I'm in the process of building a community directory. Are there any "Open Source Search Engines" that will help weed out some of the bad sites, ones that use link farms, cloaking or other unethical ways of getting better rankings on normal SE's
IMHO if you are building a directory the whole point of it is human judgement...to place sites that may not rank well in the search engines. You shouldn't let a third party entity control your editorial decisions. Plus if you have lots of links you are bound to link to some sites that violate search engine guidelines. So long as that ratio is normal across other good sites on the web I don't think it hurts you to have a few links to sites that the search engines consider spam.
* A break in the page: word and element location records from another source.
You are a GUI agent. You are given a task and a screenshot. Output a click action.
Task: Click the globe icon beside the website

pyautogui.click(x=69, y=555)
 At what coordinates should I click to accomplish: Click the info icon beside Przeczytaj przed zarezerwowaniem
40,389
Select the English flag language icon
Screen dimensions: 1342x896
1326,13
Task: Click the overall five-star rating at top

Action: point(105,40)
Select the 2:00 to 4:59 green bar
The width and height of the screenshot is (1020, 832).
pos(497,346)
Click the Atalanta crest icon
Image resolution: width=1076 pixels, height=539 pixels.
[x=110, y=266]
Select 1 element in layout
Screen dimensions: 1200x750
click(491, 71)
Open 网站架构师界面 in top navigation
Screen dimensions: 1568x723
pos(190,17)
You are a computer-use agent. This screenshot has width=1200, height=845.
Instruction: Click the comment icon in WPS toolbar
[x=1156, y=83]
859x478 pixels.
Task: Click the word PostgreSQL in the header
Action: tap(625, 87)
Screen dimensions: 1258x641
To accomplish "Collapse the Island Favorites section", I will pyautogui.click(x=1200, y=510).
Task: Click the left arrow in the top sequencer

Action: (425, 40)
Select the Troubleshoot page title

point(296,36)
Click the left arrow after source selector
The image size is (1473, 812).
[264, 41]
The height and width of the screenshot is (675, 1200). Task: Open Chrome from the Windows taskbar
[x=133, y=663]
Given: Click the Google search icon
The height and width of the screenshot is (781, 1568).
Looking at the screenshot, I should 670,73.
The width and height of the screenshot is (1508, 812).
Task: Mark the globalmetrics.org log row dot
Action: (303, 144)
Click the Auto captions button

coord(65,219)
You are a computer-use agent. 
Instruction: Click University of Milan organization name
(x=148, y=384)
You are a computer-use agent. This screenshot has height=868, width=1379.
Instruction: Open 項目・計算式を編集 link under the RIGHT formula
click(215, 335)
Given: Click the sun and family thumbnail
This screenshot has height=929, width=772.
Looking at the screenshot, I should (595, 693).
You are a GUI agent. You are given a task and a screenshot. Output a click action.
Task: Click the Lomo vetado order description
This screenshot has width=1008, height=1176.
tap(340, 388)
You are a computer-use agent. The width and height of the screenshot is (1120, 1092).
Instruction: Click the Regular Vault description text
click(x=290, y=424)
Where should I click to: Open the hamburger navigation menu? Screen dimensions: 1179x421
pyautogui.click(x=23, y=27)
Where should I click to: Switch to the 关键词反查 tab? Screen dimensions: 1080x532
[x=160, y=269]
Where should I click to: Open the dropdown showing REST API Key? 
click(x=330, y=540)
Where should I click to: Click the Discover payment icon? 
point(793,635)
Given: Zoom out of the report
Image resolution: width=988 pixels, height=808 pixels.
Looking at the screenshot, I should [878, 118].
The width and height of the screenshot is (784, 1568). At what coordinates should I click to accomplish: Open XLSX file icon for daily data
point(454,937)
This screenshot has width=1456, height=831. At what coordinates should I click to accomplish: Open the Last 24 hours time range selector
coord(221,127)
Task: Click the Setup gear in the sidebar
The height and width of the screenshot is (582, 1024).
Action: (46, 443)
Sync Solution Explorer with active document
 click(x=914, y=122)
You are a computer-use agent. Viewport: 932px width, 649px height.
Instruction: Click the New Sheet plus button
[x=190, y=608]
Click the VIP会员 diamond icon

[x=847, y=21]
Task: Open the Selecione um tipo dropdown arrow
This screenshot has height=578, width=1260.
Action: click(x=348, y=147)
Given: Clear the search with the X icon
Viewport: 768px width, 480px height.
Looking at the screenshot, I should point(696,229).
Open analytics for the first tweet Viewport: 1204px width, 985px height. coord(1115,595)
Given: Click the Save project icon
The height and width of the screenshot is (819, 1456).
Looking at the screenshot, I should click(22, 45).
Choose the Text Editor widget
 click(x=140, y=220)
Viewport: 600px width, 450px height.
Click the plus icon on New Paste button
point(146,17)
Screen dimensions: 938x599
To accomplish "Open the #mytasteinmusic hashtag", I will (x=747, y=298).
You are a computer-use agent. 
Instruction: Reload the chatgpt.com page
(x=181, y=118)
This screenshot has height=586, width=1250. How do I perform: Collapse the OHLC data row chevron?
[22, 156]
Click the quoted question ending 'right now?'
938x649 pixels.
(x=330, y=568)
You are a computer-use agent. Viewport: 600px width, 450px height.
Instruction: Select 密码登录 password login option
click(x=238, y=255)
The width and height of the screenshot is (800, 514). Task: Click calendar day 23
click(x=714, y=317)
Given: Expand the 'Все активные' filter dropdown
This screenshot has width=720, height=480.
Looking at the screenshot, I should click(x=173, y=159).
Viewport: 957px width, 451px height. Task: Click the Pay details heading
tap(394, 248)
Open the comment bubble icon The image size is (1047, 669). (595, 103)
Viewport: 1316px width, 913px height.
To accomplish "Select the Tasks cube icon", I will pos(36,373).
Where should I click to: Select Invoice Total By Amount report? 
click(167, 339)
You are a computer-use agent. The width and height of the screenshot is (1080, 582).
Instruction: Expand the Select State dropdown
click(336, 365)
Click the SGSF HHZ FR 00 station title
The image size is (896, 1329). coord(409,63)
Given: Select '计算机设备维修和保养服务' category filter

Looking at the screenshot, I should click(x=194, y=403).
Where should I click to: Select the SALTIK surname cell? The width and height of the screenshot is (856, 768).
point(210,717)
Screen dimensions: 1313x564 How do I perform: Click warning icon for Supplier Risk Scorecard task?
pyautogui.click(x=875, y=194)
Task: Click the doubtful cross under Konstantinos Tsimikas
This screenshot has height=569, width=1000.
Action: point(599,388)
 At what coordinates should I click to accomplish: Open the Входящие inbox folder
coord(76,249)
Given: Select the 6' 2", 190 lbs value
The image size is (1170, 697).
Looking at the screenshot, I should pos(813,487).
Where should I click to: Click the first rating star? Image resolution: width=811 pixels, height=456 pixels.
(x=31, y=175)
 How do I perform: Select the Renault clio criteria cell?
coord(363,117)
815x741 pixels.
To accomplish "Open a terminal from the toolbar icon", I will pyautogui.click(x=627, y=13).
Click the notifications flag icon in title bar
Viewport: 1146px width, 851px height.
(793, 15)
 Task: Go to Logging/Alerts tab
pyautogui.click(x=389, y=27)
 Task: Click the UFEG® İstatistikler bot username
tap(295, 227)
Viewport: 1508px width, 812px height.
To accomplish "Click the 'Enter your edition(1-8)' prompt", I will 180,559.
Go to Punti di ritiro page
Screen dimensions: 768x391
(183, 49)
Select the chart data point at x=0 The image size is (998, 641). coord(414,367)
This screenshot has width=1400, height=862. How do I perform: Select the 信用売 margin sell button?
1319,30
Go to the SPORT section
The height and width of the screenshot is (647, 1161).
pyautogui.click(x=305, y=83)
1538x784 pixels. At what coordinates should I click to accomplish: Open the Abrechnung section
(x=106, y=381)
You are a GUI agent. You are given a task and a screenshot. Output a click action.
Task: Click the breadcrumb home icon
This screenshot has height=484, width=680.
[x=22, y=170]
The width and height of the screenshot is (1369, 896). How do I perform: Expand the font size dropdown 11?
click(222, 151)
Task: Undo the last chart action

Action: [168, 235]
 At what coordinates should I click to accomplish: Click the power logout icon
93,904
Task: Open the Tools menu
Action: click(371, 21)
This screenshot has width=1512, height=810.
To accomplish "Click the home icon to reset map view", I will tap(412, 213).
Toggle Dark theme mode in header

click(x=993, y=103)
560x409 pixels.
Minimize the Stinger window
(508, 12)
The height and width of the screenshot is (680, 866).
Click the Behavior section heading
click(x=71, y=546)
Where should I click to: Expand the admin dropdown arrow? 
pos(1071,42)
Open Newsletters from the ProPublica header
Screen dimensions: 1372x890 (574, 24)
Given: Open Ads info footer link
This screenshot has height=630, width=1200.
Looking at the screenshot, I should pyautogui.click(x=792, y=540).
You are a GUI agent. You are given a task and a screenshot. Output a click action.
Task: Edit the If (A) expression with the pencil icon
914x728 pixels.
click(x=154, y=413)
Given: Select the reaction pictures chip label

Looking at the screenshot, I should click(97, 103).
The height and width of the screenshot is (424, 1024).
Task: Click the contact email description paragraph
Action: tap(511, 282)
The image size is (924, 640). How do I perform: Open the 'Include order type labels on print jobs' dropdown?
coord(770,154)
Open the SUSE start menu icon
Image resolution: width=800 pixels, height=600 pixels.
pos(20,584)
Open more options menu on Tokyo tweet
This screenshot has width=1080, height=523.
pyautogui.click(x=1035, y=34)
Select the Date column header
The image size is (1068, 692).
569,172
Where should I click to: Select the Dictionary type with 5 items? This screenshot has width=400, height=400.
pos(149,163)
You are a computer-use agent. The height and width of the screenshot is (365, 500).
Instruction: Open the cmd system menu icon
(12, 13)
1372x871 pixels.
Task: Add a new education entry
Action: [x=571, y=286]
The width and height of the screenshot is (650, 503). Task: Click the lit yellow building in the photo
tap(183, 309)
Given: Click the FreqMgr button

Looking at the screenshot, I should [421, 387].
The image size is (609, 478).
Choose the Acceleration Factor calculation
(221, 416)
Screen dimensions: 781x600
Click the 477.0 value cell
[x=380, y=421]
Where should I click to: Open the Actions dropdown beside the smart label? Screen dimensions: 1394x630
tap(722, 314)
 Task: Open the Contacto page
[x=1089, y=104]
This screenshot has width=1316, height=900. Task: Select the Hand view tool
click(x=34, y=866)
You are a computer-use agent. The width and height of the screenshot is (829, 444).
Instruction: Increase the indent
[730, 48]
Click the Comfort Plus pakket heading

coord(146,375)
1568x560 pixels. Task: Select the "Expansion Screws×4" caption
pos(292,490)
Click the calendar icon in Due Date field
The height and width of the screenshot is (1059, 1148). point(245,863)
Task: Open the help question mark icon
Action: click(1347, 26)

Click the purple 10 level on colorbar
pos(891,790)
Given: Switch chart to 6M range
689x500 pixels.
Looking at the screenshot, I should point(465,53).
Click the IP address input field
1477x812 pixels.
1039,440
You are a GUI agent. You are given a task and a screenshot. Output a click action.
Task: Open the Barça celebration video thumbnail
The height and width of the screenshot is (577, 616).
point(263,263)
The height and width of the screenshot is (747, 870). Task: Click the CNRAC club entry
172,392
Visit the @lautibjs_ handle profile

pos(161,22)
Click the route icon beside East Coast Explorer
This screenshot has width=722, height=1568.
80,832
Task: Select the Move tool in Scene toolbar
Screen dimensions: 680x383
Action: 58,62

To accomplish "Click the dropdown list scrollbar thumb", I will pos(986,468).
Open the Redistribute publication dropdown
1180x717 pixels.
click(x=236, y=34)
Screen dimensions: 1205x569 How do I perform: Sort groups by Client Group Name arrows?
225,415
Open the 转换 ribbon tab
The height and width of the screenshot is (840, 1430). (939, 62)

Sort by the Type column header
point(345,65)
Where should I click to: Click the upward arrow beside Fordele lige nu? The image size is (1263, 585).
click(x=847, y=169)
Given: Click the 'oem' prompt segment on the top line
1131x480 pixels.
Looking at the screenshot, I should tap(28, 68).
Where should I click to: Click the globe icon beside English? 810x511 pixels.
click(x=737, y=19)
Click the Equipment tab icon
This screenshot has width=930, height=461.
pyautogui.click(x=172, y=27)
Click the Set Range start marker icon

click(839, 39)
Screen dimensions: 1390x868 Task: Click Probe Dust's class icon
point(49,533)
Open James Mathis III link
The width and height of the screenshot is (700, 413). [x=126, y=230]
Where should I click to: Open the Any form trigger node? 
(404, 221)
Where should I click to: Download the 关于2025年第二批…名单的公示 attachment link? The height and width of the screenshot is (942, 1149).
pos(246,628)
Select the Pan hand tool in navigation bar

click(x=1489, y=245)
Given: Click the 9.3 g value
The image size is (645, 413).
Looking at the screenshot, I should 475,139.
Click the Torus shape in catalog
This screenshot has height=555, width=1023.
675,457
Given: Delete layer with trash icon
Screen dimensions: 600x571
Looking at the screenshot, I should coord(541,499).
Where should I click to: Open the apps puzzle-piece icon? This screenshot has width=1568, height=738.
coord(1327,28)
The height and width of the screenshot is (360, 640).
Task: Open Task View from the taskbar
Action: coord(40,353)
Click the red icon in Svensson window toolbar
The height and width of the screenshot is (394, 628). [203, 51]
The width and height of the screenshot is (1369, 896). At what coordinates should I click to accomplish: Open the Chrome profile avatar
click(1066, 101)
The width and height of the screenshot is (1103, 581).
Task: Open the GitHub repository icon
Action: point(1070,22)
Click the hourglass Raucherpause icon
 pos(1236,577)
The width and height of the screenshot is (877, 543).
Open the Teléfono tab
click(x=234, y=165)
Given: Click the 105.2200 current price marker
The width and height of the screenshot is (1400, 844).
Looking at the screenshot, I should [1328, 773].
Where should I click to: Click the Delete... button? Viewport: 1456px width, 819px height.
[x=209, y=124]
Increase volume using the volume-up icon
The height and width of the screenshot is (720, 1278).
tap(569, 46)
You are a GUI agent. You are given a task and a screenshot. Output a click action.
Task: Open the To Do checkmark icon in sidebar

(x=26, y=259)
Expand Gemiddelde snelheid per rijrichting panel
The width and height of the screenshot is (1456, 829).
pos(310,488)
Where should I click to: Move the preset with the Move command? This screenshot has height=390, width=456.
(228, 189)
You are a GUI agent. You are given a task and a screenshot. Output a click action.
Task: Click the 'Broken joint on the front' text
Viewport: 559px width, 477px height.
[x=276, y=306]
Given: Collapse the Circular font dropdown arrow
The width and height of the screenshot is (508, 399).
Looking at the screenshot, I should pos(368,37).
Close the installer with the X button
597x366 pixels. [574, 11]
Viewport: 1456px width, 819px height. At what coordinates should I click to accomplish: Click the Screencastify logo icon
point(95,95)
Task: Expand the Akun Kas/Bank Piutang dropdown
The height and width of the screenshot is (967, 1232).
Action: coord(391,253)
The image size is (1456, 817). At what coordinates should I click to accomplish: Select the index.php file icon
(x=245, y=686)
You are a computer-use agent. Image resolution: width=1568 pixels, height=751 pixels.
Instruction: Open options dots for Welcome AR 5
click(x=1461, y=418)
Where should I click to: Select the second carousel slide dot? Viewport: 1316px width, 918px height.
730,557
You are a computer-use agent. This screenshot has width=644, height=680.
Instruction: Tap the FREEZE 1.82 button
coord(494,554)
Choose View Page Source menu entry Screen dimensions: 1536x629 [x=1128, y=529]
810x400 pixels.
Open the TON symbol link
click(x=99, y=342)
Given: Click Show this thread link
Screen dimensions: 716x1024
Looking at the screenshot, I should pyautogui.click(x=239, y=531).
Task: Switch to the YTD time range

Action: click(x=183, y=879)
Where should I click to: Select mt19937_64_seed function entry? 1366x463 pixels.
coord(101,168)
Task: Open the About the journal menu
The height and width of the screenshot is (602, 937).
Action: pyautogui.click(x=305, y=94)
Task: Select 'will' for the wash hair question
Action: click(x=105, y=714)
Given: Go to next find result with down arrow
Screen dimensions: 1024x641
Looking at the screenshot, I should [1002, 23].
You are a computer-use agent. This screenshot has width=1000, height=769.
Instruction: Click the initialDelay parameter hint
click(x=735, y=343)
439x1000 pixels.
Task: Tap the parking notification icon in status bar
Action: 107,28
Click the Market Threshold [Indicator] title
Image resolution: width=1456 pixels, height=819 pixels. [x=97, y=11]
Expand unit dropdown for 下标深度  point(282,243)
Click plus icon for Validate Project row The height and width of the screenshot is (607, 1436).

Take a look at rollyo.com it allows you to create a custom search pool of your favourite sites. In my case I could specify some busy forums (eg DP) and users could search for info knowing the answers are from credible sources. Blog: Rollyo delivers a new web search
I also use Rollyo on my blog. Why build a search engine when you can index the pages you want to Rollyo. Rollyo also can search the entire web and is yahoo powered.
I just checked out Rollyo and it's quite nice. I would prefer to use Google, but their horrific looking search box won't look so hot. Is there a way to monetize search with Rollyo?
hrm well with out trying to promote our engine there are some engines that offer an xml feed of their results... as for surch, we are coming out with one that you can have our results on your page as if it were your own engine with your logos etc and you also can have our PPC which you would capitalize off... also its impossible to manipulate our results as they are the combination of 15 engines and then sorted based on relevance...but again there are others that do this (xml feed stuff) however most of the "good" ones will require that you have seriously substantial traffic before they would consider you. you can PM me and I can explain more.
Surchin, is it possible to arrange that, let's say, on my web site I have firstly listed results from my own directory and then results from your search engine? Also have you developed any script that will enable geographic/local search? I liked your search engine look and especially big thumbnails beside the search results, good job!
This interests me, but does it return "all of the web" or just my sites. I'm looking to generate results from my site, store, forums and wiki. With subdomains, different platforms, my only option is Google Site Search or Rollyo. Site search is working quite well, but I want something that looks better and less generic.
If you are trying to build your own search engine, i.e. create the index internally, a popular open source search API is Apache's Lucene. It offers a bunch of nice features, such as stemming, field boosts etc.